**WRITTEN PROBLEM**
Rewrite all of the material below as a numbered list, one line per item, leaving out the blank lines.

**ENTRIES**
====================

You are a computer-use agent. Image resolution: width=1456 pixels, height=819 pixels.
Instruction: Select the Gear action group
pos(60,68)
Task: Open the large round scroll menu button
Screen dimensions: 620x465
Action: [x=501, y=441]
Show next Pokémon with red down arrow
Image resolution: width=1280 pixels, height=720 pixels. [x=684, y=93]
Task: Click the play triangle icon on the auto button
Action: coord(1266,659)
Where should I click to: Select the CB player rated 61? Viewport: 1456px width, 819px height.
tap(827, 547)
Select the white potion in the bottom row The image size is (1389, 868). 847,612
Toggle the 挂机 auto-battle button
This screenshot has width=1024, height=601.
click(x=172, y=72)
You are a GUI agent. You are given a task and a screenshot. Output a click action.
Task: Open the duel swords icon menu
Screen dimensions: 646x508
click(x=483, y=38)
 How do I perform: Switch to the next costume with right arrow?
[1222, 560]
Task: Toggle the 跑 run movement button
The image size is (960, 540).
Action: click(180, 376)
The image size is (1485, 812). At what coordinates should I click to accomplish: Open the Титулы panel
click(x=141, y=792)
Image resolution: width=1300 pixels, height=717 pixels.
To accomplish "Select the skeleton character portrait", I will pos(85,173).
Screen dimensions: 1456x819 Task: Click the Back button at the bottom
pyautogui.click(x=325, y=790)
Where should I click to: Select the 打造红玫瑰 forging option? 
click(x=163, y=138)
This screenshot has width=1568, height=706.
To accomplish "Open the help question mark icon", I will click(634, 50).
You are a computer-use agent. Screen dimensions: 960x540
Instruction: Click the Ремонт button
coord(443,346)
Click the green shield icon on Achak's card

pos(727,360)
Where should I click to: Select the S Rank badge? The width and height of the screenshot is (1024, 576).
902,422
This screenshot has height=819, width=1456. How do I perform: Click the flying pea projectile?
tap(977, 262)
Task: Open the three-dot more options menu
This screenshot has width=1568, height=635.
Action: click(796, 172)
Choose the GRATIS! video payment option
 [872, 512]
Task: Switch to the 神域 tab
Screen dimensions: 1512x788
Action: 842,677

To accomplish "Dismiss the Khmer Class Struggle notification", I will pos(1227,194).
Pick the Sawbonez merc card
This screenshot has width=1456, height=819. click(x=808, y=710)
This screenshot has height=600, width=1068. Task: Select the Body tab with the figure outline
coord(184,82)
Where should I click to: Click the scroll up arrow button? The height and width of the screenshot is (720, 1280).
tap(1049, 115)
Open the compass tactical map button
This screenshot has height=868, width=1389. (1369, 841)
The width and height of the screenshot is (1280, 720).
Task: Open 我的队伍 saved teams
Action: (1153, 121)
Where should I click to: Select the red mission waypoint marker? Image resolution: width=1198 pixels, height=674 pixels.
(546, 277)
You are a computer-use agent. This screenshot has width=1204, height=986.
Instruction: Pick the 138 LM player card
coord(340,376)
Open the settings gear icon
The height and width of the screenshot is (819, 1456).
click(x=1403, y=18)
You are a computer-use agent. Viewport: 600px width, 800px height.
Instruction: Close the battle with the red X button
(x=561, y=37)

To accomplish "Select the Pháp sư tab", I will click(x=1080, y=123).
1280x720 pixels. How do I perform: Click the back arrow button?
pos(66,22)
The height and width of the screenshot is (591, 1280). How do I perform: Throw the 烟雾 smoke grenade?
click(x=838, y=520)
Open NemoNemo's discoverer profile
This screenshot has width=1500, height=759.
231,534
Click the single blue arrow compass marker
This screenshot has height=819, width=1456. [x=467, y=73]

====================

**EXERCISE OUTPUT**
1. You are a computer-use agent. Image resolution: width=1456 pixels, height=819 pixels.
2. Instruction: Select the Gear action group
3. pos(60,68)
4. Task: Open the large round scroll menu button
5. Screen dimensions: 620x465
6. Action: [x=501, y=441]
7. Show next Pokémon with red down arrow
8. Image resolution: width=1280 pixels, height=720 pixels. [x=684, y=93]
9. Task: Click the play triangle icon on the auto button
10. Action: coord(1266,659)
11. Where should I click to: Select the CB player rated 61? Viewport: 1456px width, 819px height.
12. tap(827, 547)
13. Select the white potion in the bottom row The image size is (1389, 868). 847,612
14. Toggle the 挂机 auto-battle button
15. This screenshot has width=1024, height=601.
16. click(x=172, y=72)
17. You are a GUI agent. You are given a task and a screenshot. Output a click action.
18. Task: Open the duel swords icon menu
19. Screen dimensions: 646x508
20. click(x=483, y=38)
21.  How do I perform: Switch to the next costume with right arrow?
22. [1222, 560]
23. Task: Toggle the 跑 run movement button
24. The image size is (960, 540).
25. Action: click(180, 376)
26. The image size is (1485, 812). At what coordinates should I click to accomplish: Open the Титулы panel
27. click(x=141, y=792)
28. Image resolution: width=1300 pixels, height=717 pixels.
29. To accomplish "Select the skeleton character portrait", I will pos(85,173).
30. Screen dimensions: 1456x819 Task: Click the Back button at the bottom
31. pyautogui.click(x=325, y=790)
32. Where should I click to: Select the 打造红玫瑰 forging option? 
33. click(x=163, y=138)
34. This screenshot has width=1568, height=706.
35. To accomplish "Open the help question mark icon", I will click(634, 50).
36. You are a computer-use agent. Screen dimensions: 960x540
37. Instruction: Click the Ремонт button
38. coord(443,346)
39. Click the green shield icon on Achak's card
40. pos(727,360)
41. Where should I click to: Select the S Rank badge? The width and height of the screenshot is (1024, 576).
42. 902,422
43. This screenshot has height=819, width=1456. How do I perform: Click the flying pea projectile?
44. tap(977, 262)
45. Task: Open the three-dot more options menu
46. This screenshot has width=1568, height=635.
47. Action: click(796, 172)
48. Choose the GRATIS! video payment option
49.  [872, 512]
50. Task: Switch to the 神域 tab
51. Screen dimensions: 1512x788
52. Action: 842,677
53. To accomplish "Dismiss the Khmer Class Struggle notification", I will pos(1227,194).
54. Pick the Sawbonez merc card
55. This screenshot has width=1456, height=819. click(x=808, y=710)
56. This screenshot has height=600, width=1068. Task: Select the Body tab with the figure outline
57. coord(184,82)
58. Where should I click to: Click the scroll up arrow button? The height and width of the screenshot is (720, 1280).
59. tap(1049, 115)
60. Open the compass tactical map button
61. This screenshot has height=868, width=1389. (1369, 841)
62. The width and height of the screenshot is (1280, 720).
63. Task: Open 我的队伍 saved teams
64. Action: (1153, 121)
65. Where should I click to: Select the red mission waypoint marker? Image resolution: width=1198 pixels, height=674 pixels.
66. (546, 277)
67. You are a computer-use agent. This screenshot has width=1204, height=986.
68. Instruction: Pick the 138 LM player card
69. coord(340,376)
70. Open the settings gear icon
71. The height and width of the screenshot is (819, 1456).
72. click(x=1403, y=18)
73. You are a computer-use agent. Viewport: 600px width, 800px height.
74. Instruction: Close the battle with the red X button
75. (x=561, y=37)
76. To accomplish "Select the Pháp sư tab", I will click(x=1080, y=123).
77. 1280x720 pixels. How do I perform: Click the back arrow button?
78. pos(66,22)
79. The height and width of the screenshot is (591, 1280). How do I perform: Throw the 烟雾 smoke grenade?
80. click(x=838, y=520)
81. Open NemoNemo's discoverer profile
82. This screenshot has width=1500, height=759.
83. 231,534
84. Click the single blue arrow compass marker
85. This screenshot has height=819, width=1456. [x=467, y=73]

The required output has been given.